━━ Brano fornito

Il naufragio di Porticello chiama alla memoria sinistri precedenti nei quali spedizioni o gruppi di turisti e viaggiatori hanno trovato sorte infausta anche facendo gite nautiche che normalmente succederebbero senza quel tasso di pericolosità e di carica potenzialmente letale. C’è anzi da rimarcare come sempre più spesso l’estetica sia diventata totalmente espressiva delle sciagurate divisioni sociali del nostro tempo, il tempo nel quale in sostanza anche il codice della morte non risponde nemmeno più a dinamiche di classe, bensì a circostanze dettate dalla società dell’immagine.
Il sociologo francese Pierre Bourdieu aveva abilmente intuito quanto il capitale reputazionale fosse decisivo ai fini dell’apprezzamento civile di una persona: dimmi come appari e ti dirò come sarai. Era forse un adattamento alla post-modernità della convenzione calvinista circa la predestinazione: l’enorme successo riscosso in vita non poteva che essere prodromico al destino esistenziale seguente alla dipartita terrena. Era cambiato il tempo: un tempo in cui non si riconosceva più il discorso sulle cose ultime insondabile eppure imprescindibile dalla vicenda umana; era la fortuna mondana in quanto tale a divenire emblema di una salvezza purchessia.
Cos’è cambiato a nostra volta oggi? Certamente la concezione della ricchezza poggia non più sulla durevolezza del guadagno acquisito, ma sulla cornice morale che ne edifica l’esperienza sensibile. In altre parole, il contesto nel quale ci troviamo recupera la sua morale nella sua stessa fenomenologia. L’intrapresa individuale è sempre più spesso riassunta nell’immagine che essa riesce a dare di sé nel luogo comune.

━━━━

Traduci in inglese questa frase del brano sul naufragio di Porticello: «Il sociologo francese Pierre Bourdieu aveva abilmente intuito quanto il capitale reputazionale fosse decisivo ai fini dell’apprezzamento civile di una persona: dimmi come appari e ti dirò come sarai.»

━━ Dati disponibili

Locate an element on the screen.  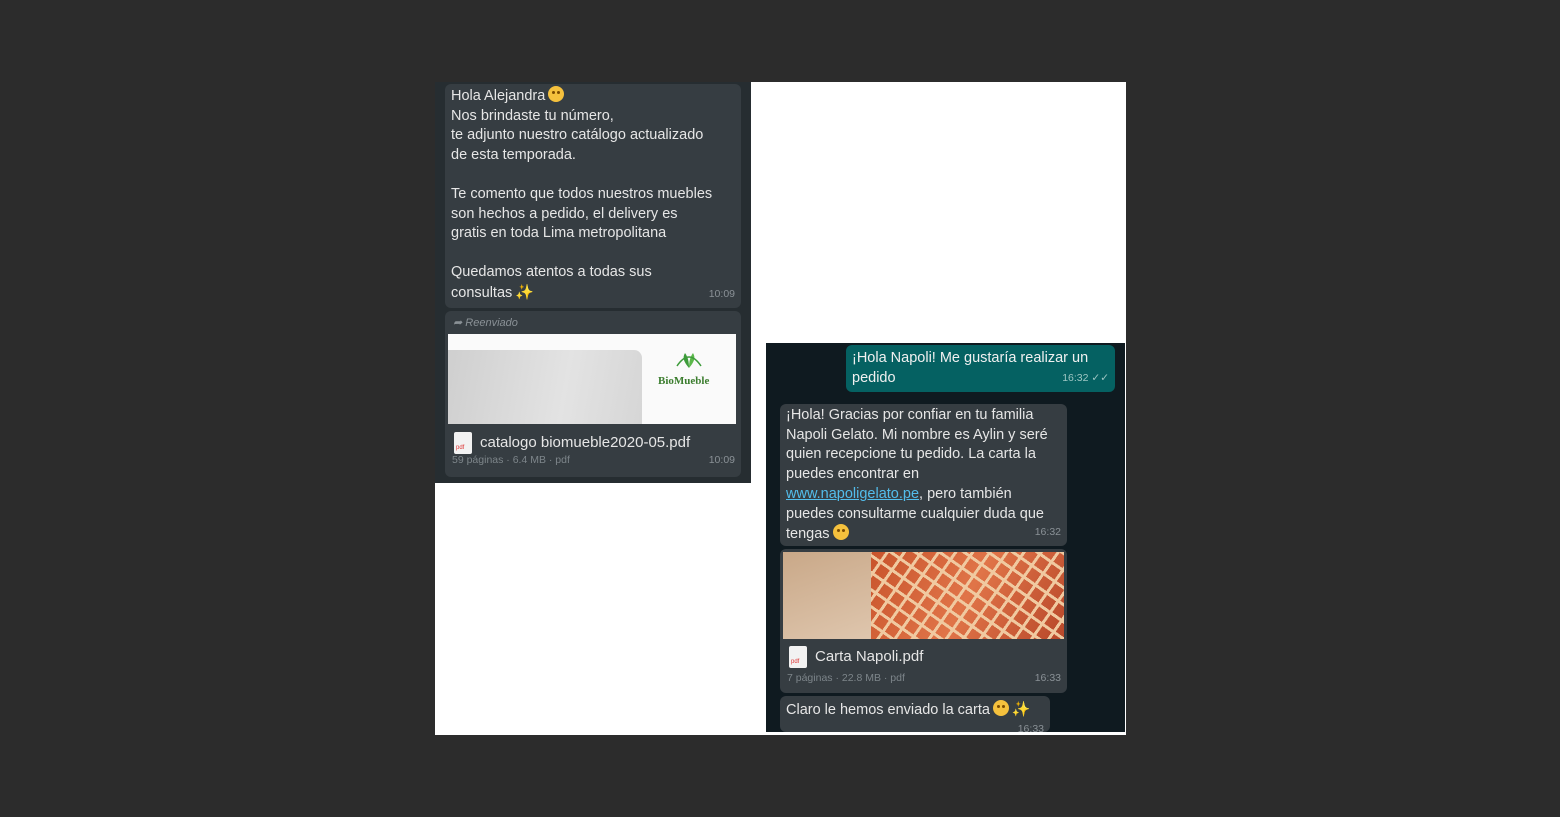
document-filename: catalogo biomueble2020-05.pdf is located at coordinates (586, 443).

━━━━

- **Risposta**: The French sociologist Pierre Bourdieu had shrewdly grasped how decisive reputational capital was for a person's standing in civil society: tell me how you appear and I will tell you what you will be.